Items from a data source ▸
__________________________________________________
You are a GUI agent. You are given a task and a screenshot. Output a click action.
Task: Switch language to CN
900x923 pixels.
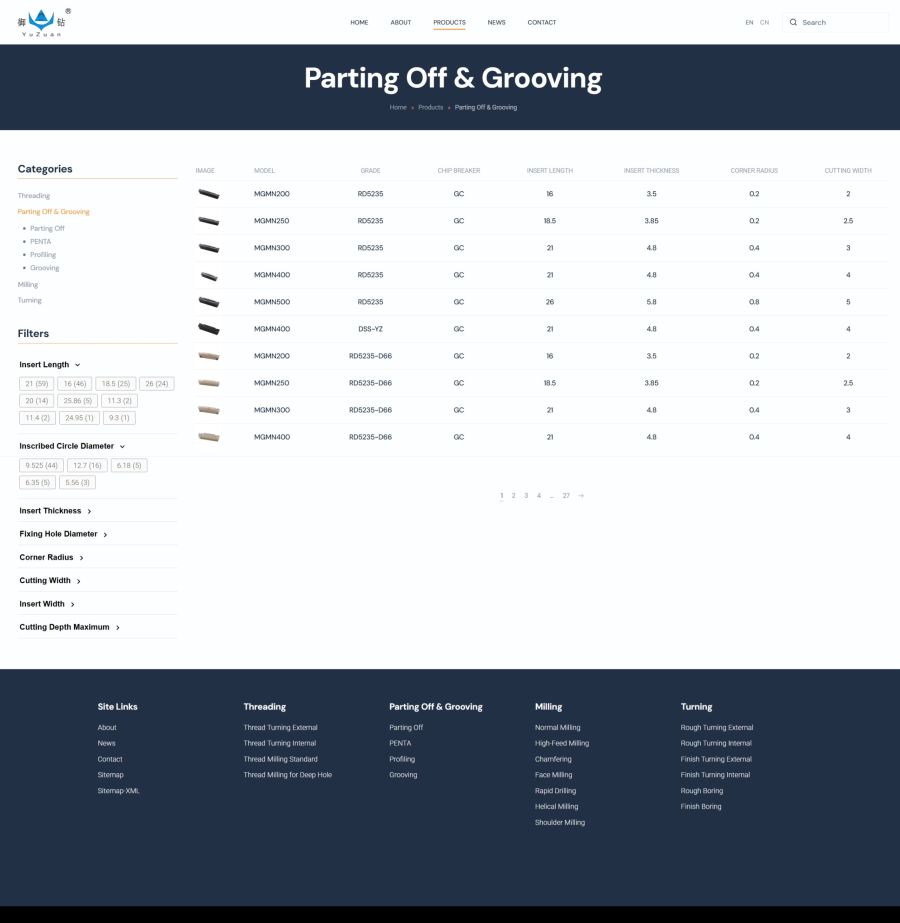[764, 22]
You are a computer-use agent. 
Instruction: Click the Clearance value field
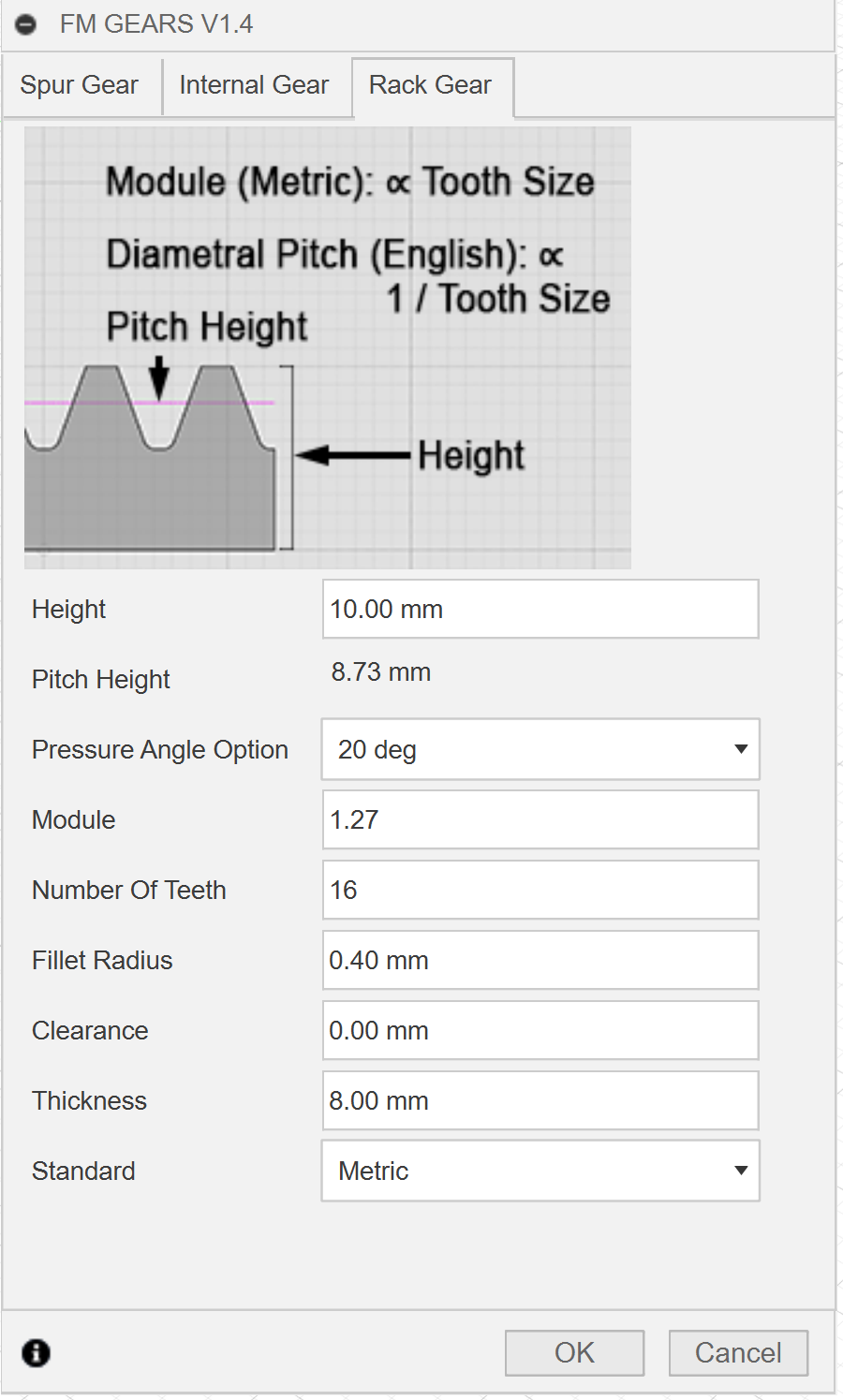[540, 1030]
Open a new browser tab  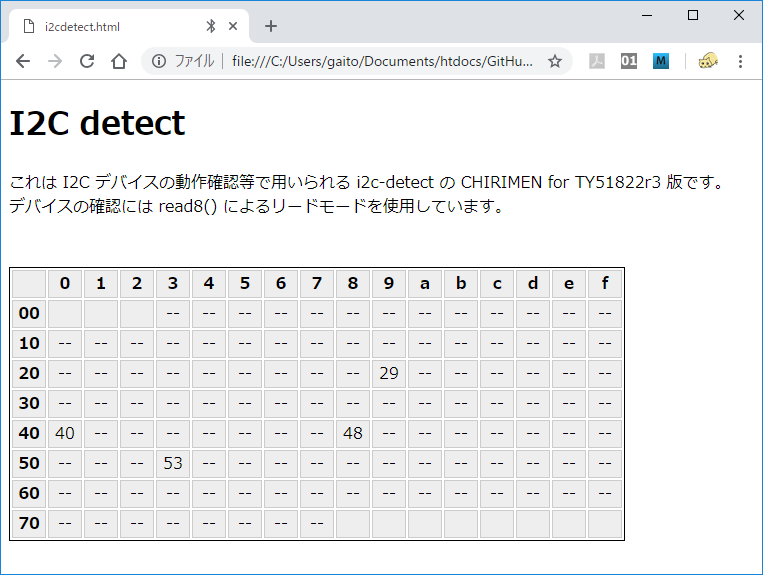270,26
__________________________________________________
Assignment ▸
Wherever the string "agent" occurs in the entries, copy that whole line.

The completed task ▸
You are a GUI agent. You are given a task and a screenshot. Output a click action.
You are a computer-use agent. 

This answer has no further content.